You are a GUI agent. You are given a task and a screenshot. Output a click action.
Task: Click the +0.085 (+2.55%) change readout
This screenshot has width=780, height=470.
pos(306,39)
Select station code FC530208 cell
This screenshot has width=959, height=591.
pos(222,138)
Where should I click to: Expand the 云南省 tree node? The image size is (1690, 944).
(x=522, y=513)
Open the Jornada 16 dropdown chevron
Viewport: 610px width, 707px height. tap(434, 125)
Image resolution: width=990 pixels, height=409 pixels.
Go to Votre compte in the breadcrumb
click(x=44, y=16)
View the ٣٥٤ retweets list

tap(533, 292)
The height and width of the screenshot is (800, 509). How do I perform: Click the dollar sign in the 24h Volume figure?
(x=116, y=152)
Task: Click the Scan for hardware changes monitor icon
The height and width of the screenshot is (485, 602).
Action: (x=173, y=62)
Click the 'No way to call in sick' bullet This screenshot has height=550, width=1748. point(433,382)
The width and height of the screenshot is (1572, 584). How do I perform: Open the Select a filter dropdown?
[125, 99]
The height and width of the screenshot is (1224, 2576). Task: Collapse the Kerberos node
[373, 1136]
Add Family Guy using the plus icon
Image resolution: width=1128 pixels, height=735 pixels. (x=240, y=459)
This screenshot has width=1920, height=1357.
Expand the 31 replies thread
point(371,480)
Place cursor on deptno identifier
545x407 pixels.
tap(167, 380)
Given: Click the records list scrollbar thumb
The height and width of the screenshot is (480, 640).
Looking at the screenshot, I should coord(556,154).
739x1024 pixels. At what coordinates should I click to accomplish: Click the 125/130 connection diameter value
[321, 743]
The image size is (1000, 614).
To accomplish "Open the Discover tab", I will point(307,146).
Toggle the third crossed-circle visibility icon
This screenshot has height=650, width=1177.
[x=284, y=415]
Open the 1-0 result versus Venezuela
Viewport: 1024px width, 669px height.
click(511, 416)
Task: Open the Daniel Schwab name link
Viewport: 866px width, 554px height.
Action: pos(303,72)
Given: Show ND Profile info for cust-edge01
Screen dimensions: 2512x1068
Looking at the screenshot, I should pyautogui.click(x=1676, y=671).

++++++

An exact copy is needed of the lines from the one containing "The height and width of the screenshot is (800, 509)." through the end of the records.

### RESULT
The height and width of the screenshot is (800, 509). How do I perform: Click the dollar sign in the 24h Volume figure?
(x=116, y=152)
Task: Click the Scan for hardware changes monitor icon
The height and width of the screenshot is (485, 602).
Action: (x=173, y=62)
Click the 'No way to call in sick' bullet This screenshot has height=550, width=1748. point(433,382)
The width and height of the screenshot is (1572, 584). How do I perform: Open the Select a filter dropdown?
[125, 99]
The height and width of the screenshot is (1224, 2576). Task: Collapse the Kerberos node
[373, 1136]
Add Family Guy using the plus icon
Image resolution: width=1128 pixels, height=735 pixels. (x=240, y=459)
This screenshot has width=1920, height=1357.
Expand the 31 replies thread
point(371,480)
Place cursor on deptno identifier
545x407 pixels.
tap(167, 380)
Given: Click the records list scrollbar thumb
The height and width of the screenshot is (480, 640).
Looking at the screenshot, I should coord(556,154).
739x1024 pixels. At what coordinates should I click to accomplish: Click the 125/130 connection diameter value
[321, 743]
The image size is (1000, 614).
To accomplish "Open the Discover tab", I will point(307,146).
Toggle the third crossed-circle visibility icon
This screenshot has height=650, width=1177.
[x=284, y=415]
Open the 1-0 result versus Venezuela
Viewport: 1024px width, 669px height.
click(511, 416)
Task: Open the Daniel Schwab name link
Viewport: 866px width, 554px height.
Action: pos(303,72)
Given: Show ND Profile info for cust-edge01
Screen dimensions: 2512x1068
Looking at the screenshot, I should pyautogui.click(x=1676, y=671).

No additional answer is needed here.